* [WORK REQUIRED]: Print the listing exactly as it stands, and skip any pictures in it.

##### PROVIDED DATA #####

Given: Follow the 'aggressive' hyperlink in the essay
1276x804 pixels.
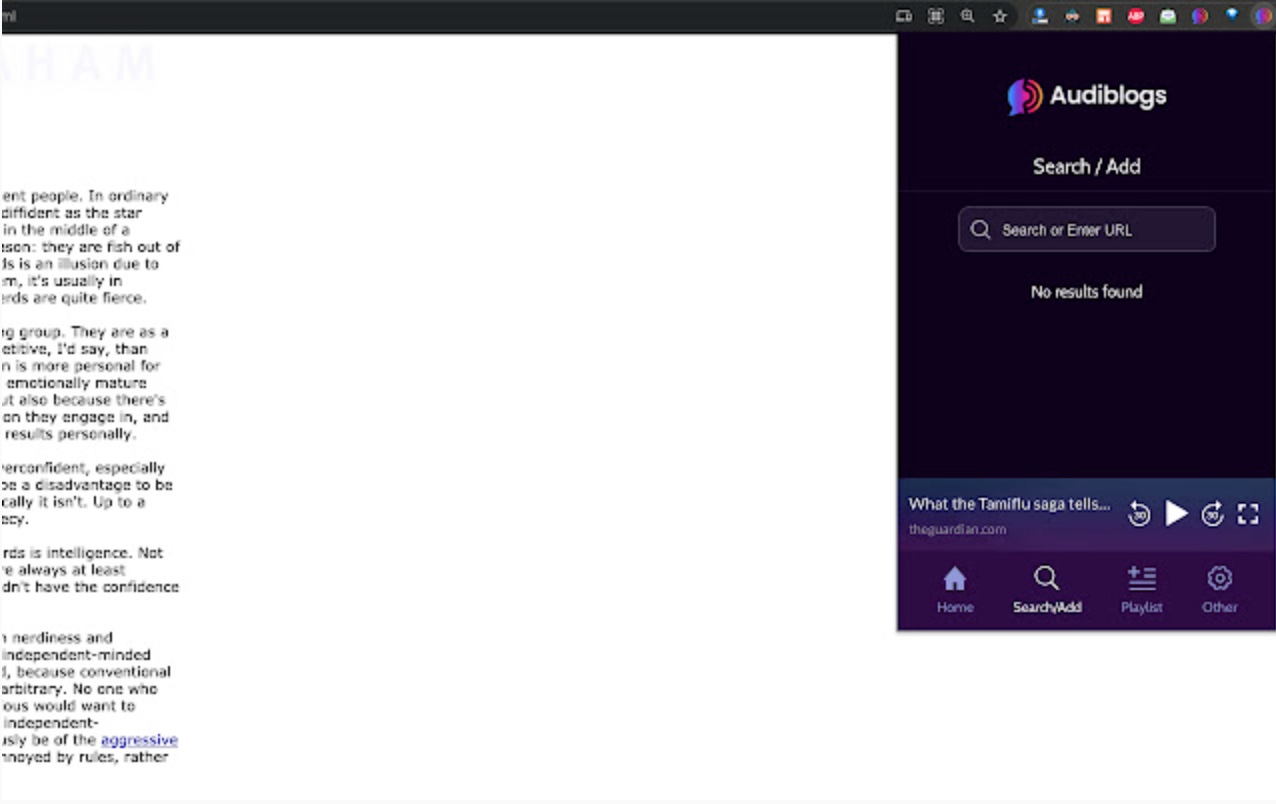Looking at the screenshot, I should (139, 740).
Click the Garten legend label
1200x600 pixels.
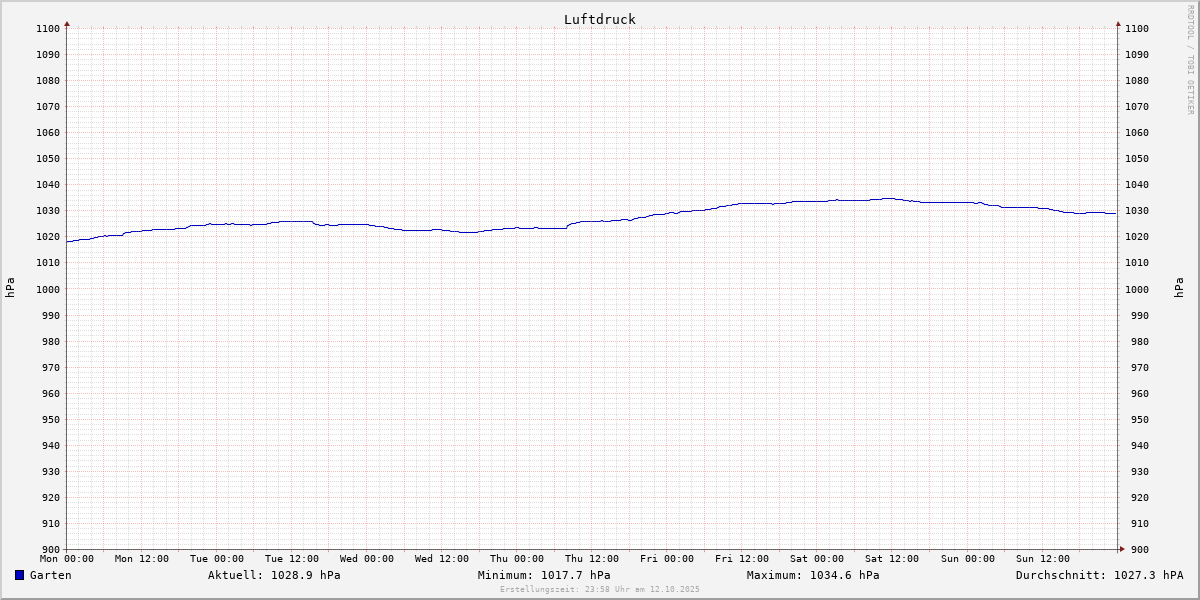tap(50, 575)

#####

* [EXERCISE ANSWER]:
Given: Follow the 'aggressive' hyperlink in the essay
1276x804 pixels.
Looking at the screenshot, I should (139, 740).
Click the Garten legend label
1200x600 pixels.
tap(50, 575)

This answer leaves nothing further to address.